I did eventually learn to read, a little later than my sister I might add, but I never did lose that fervour and sense that I was accomplishing something very special by being able to read. A very poignant memory of mine is driving across Canada with my parents in an old R.V. in the dead of summer. My parents, foreseeing fights, the “Are we there yet?” syndrome and the license plate game repeated ad nauseam, stocked us with books, enough to get us across Canada and back, or so they thought. Halfway through our trek, my sister and I were all out of books, so we stopped at a thrift store and bought countless editions of Reader’s Digest, which we very much did digest all the way back to Vancouver. My parents would attest that our affinity for reading cost my sister and I many sightseeing opportunities, but I like to think that it solidified my love for literature.
Although I did the majority of my schooling in a French Immersion program, I primarily read English books. At home I would read silently and at school there were a few times throughout the day to read. When school didn’t provide enough time, or I was reading a particularly good book, I would read on my own time, on the weeknights and on the weekends. Yet, as time wore on, reading marathons in my room at night became few and far between.
They were replaced with 90210, the latest radio station’s Top Ten at Ten and giggling conversations on the phone.
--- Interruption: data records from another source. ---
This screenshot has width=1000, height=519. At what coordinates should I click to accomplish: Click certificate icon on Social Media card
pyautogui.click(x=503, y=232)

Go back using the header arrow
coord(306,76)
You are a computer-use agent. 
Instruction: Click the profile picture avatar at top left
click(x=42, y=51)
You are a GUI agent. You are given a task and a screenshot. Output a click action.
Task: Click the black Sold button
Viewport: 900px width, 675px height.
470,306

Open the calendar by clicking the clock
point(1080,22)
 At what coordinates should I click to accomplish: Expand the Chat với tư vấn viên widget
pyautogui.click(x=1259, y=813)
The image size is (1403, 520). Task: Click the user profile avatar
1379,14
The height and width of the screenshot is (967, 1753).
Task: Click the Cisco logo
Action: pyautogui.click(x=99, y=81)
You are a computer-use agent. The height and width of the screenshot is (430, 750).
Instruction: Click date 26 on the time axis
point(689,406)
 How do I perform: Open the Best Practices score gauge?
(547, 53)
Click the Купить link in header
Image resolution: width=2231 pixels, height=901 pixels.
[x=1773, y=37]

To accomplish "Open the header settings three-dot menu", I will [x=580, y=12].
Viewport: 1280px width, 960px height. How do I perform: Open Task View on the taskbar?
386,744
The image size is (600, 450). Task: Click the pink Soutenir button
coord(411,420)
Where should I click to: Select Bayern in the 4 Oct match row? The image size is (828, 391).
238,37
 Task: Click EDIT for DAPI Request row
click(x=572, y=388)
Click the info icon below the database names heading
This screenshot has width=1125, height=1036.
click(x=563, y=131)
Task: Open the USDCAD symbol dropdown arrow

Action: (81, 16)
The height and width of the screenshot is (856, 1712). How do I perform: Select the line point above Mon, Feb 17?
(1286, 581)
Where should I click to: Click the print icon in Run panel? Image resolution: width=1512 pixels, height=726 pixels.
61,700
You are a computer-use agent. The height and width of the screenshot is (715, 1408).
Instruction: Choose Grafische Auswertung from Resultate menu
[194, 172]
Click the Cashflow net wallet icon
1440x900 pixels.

The time and patience that it took to dive into a book was too much effort and the television and phone were quick fixes, which brought instantaneous pleasure. I’m reminded of a reading from the past week by Joan Aiken who wrote, in 1970, that “children have so little reading-time…-there’s school, there’s bedtime, all the extracurricular activities they have now.”(Pg. 9 of Purely for Love in the Course Reader).
Aiken wrote this in 1970; I wonder what she would have to say now with the multitude of distractions such as X-Box and Playstation, MSN and computer games, text messaging and I-Pods. Now, more than ever, children are distracted from the simple pleasures of reading, so much so that in my grade eleven English class some students could not even read for the allotted 15 minutes and have to have background music coming from their disc-mans and MP3 players. I have come full circle and now do love reading as much as I did before, yet there is still a tempting pull in the media direction, for I and many others.
In the last year or so I have realized that I like being read to. I enjoy hearing a talented storyteller read a book, delve into the emotions of the book and create meaning through intonation and voice. I think that storytelling is not purely for children, reading out loud is beneficial, in general, because it allows you to hear the carefully chosen words and weigh them; I think it also allows for more meaning because you hear each word rather than the skimming that occurs when one reads silently.